Not all excavation waste (such as soils with high clay content) is suitable for recycling (washing/upcycling), but there is a substantial amount of material with high sand and gravel content being indiscriminately tipped into backfilling restoration sites. This is lost resource/value to the economy and is a missed opportunity for natural resource preservation. Developers, contractors and waste management firms that allow relatively granular excavation waste with high sand and gravel content to go directly to restoration sites without first extracting available resource are also not adhering to their duty of care:

Section 34 of the Environmental Protection Act 1990 (as amended) makes it the duty of everyone (with the exception of occupiers of domestic properties as respects the household waste produced at those properties) who produces, keeps or manages controlled waste, or as a broker or dealer has control of such waste, to:

  • “take all such measures available to that person as are reasonable in the circumstances to apply the waste hierarchy set out in Article 4(1) of the Waste Directive”.
  • “take all reasonable steps to ensure that the waste is managed in manner which promotes high-quality recycling”.

 

Site investigations

Developers already conduct site investigations for planning purposes, so they already hold information on subsoil/made ground composition and its suitability for recycling/washing before waste management decisions are made, but unfortunately, these reports are rarely used in an environmental/waste hierarchy context.

For the future, and as part of the IAF/Scottish Aggregates Levy proposals, there is an opportunity to drive more material up the waste hierarchy by mandating the use of site investigations in waste management plans and offsite treatment decisions (i.e. excavation waste of a certain sand and gravel content must be recycled first, in areas where such recycling facilities exist, while heavy clays and the residual silt/clay filter cake from washing non-haz excavation waste can go to backfilling restoration sites).

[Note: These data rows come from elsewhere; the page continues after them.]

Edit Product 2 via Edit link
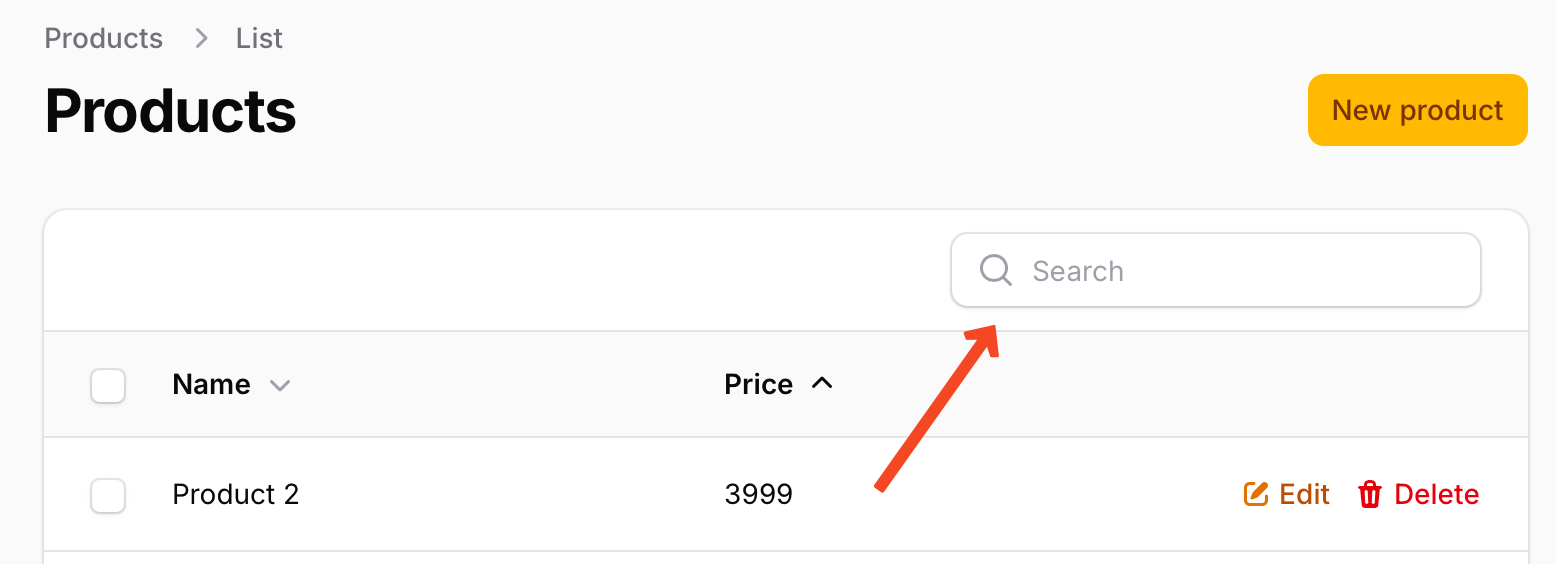click(x=1287, y=494)
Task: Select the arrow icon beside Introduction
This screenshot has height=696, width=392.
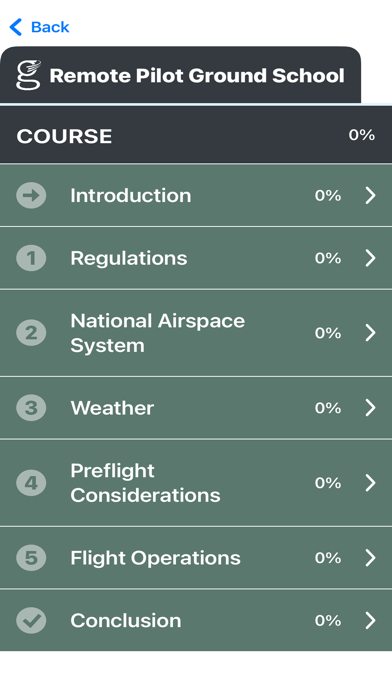Action: tap(31, 195)
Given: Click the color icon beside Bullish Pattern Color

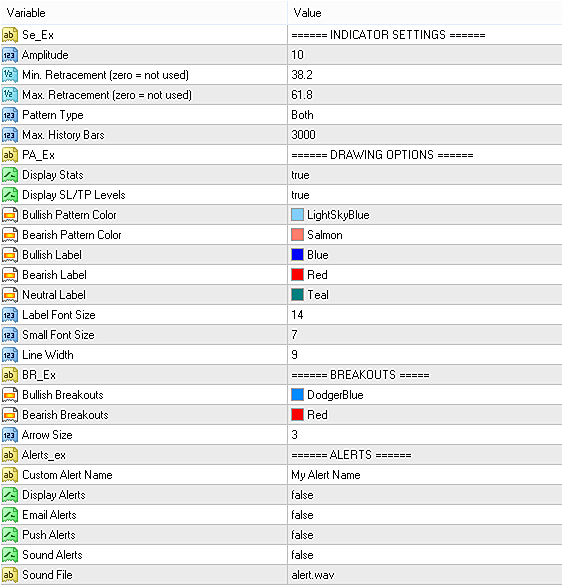Looking at the screenshot, I should (10, 215).
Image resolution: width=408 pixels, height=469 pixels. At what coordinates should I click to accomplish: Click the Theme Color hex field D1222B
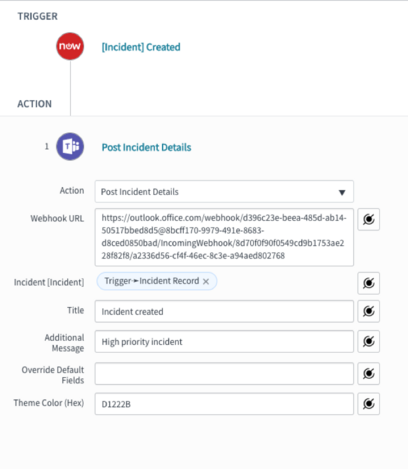click(x=224, y=404)
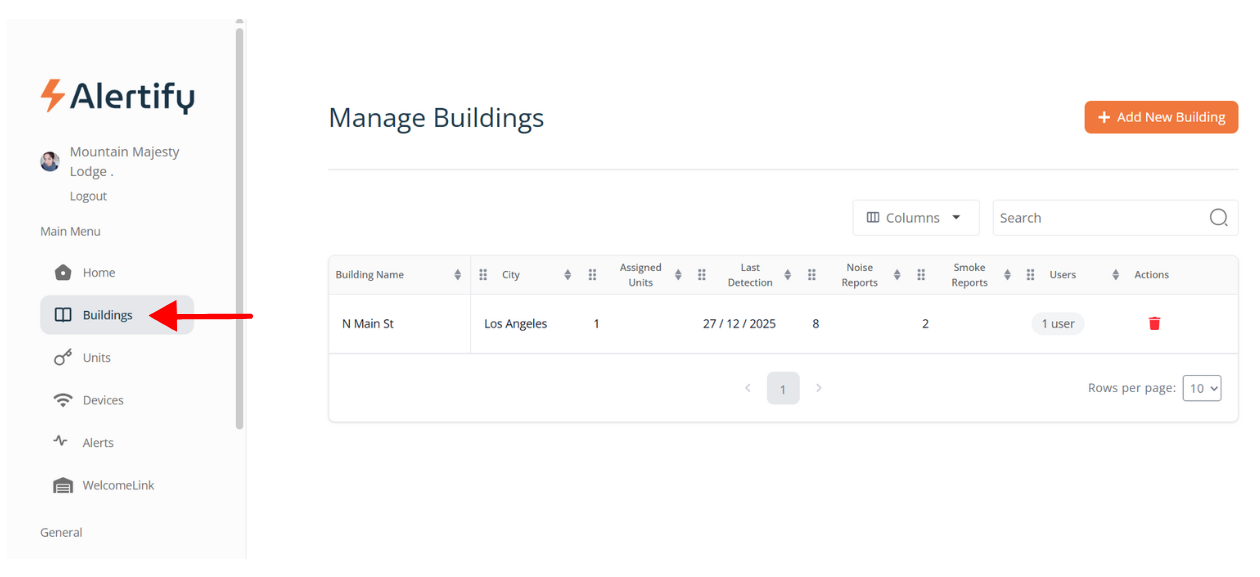The image size is (1260, 577).
Task: Click the Alerts pulse icon
Action: 61,442
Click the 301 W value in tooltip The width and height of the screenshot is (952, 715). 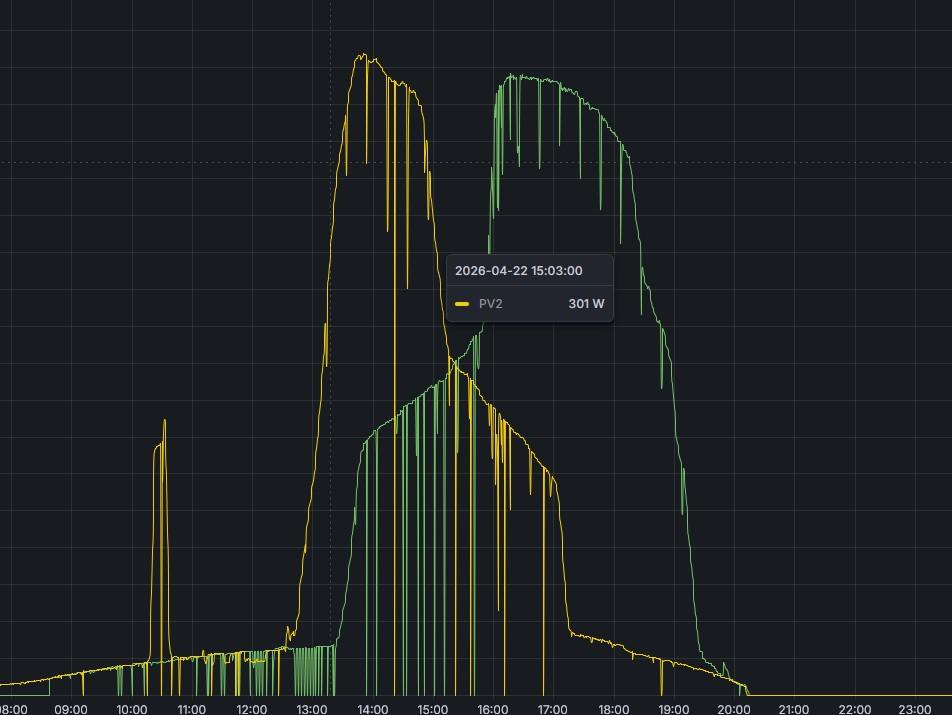586,304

Combined with the proposed new tiers of authorisation within the IAF, this would give SEPA greater clarity and enforcement control, improve waste data quality, generate true recycling rates thereby creating a more circular economy, and ultimately align the construction industry with legislation that has existed for nearly 35 years.

‘Dirty MRFs’ (Material Recycling Facilities), such as Viridor’s GRREC in Glasgow, extract resource such as metals, paper, plastics and glass from residual ‘black bin bag’ waste before incineration/recovery of the calorific value. If this is technologically possible and makes common sense for a mixed refuse waste stream then surely the same model should be applied to much less problematic excavation waste?

Increased recycling of this resource into recycled aggregates is low-hanging fruit and an easy win in the context of zero waste targets, natural resource preservation, and ultimately net zero aspirations.